Variation: truncate the data (eg. use the last digit) and use that as your step value

Separate Overflow Area (cellar): set aside a separate area for overflow records
- remember to have the hashing function generate addresses only for the primary area.

Synonym Chaining: (also called Chained Progressive Overflow) use pointers to connect synonyms
- needs an extra field but search length is cut dramatically for keys not found

PROBLEM: needs to know that it will always be able to find a key by starting at its home address. This can only be done with two-pass loading or a separate overflow area. If we have an existing chain that uses someone else's home address, a record search that correctly started at that address would end up following the wrong chain.

Coalesced Hashing: (variation called Direct Chaining): Uses synonym chaining but when a key hashes to a location that is already used by one that is NOT a synonym it is added to the end of the current tenant's chain. This method finds the next available address by looking from the bottom up by convention.
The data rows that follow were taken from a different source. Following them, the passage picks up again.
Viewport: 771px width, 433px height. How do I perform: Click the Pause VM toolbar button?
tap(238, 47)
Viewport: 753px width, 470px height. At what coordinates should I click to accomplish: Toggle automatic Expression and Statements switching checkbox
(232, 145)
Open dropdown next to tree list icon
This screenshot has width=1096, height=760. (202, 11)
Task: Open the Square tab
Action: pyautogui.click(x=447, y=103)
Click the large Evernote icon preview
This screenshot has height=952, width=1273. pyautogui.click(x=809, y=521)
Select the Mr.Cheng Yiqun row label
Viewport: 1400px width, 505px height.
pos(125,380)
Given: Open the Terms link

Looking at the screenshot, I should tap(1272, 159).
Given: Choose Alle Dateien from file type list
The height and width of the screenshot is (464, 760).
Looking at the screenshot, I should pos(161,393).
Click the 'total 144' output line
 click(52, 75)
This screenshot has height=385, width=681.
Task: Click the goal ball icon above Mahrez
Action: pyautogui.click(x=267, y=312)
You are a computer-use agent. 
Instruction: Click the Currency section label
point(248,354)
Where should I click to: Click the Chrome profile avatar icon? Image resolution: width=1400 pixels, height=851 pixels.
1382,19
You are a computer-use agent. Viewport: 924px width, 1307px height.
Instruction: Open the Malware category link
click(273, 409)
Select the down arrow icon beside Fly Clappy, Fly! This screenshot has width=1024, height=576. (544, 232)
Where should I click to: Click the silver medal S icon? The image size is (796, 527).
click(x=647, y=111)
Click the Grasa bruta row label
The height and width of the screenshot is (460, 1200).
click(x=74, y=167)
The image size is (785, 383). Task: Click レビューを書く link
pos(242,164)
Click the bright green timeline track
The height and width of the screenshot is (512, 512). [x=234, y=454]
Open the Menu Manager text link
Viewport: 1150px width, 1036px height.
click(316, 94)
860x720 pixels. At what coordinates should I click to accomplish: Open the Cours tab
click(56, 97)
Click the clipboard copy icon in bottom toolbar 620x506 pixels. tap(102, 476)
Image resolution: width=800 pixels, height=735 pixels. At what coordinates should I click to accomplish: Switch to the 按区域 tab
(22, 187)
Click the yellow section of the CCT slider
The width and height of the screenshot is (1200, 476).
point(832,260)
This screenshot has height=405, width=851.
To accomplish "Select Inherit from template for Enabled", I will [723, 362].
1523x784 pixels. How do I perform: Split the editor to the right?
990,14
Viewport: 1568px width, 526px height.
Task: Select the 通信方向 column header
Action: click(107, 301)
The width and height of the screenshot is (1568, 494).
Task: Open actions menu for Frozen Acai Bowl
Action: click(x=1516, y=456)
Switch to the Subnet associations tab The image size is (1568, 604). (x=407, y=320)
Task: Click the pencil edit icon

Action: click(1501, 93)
There are many choices for how to build the chain and choose the locations of overflow records:

LISCH (late insertion standard coalesced hashing) - at the end
LICH (last insertion) - at the end using the cellar
EISCH (early insertion.....) - at the beginning
EICH (early insertion - with a cellar)
REISCH (R for random) - choosing a random location for the overflow record
BEISCH (B for bi-directional ) - Look up first then down, then up, then down, etc.
Direct Chaining (DCWC - direct chaining without coalescing) moving records not stored at their home address.

Computed Chaining: (DYNAMIC COLLISION RESOLUTION - keys can be moved once stored) Compute the location of the next key in the chain : this has the advantage of not using a big extra field.

Instead of storing the actual address as the link, store a pseudolink.
What is stored is the chain length count. We use this value to compute the needed address. The advantages: we need to store only a small value so 'pointer size' is small and we no longer need to retrieve the intermediate values to get the one we need.
This method avoids coalescing by moving records found at someone else's home address. Uses the key actually stored at the probe address to compute the next probe address and not the key being stored or retrieved.

The Algorithm:

Hash the key of the record to be inserted to obtain the home address for storing the record.
If the home address is empty, insert the record at that location.
If the record is a duplicate, terminate with a "duplicate record" message.
If the term stored at the hashed location is not at its home address, move it to the next empty location found by stepping through the table using the increment associated with its predecessor element, and then insert the incoming record into the hashed location, else
1. Locate the end of the probe chain and in the process, check for a duplicate record.
2. Use the increment associated with the last item in the probe chain to find an empty location for the incoming record. In the process, check for a full table.
3. Set the pseudolink at the position of the predecessor record to connect to the empty location.
4. Insert the record in the empty location.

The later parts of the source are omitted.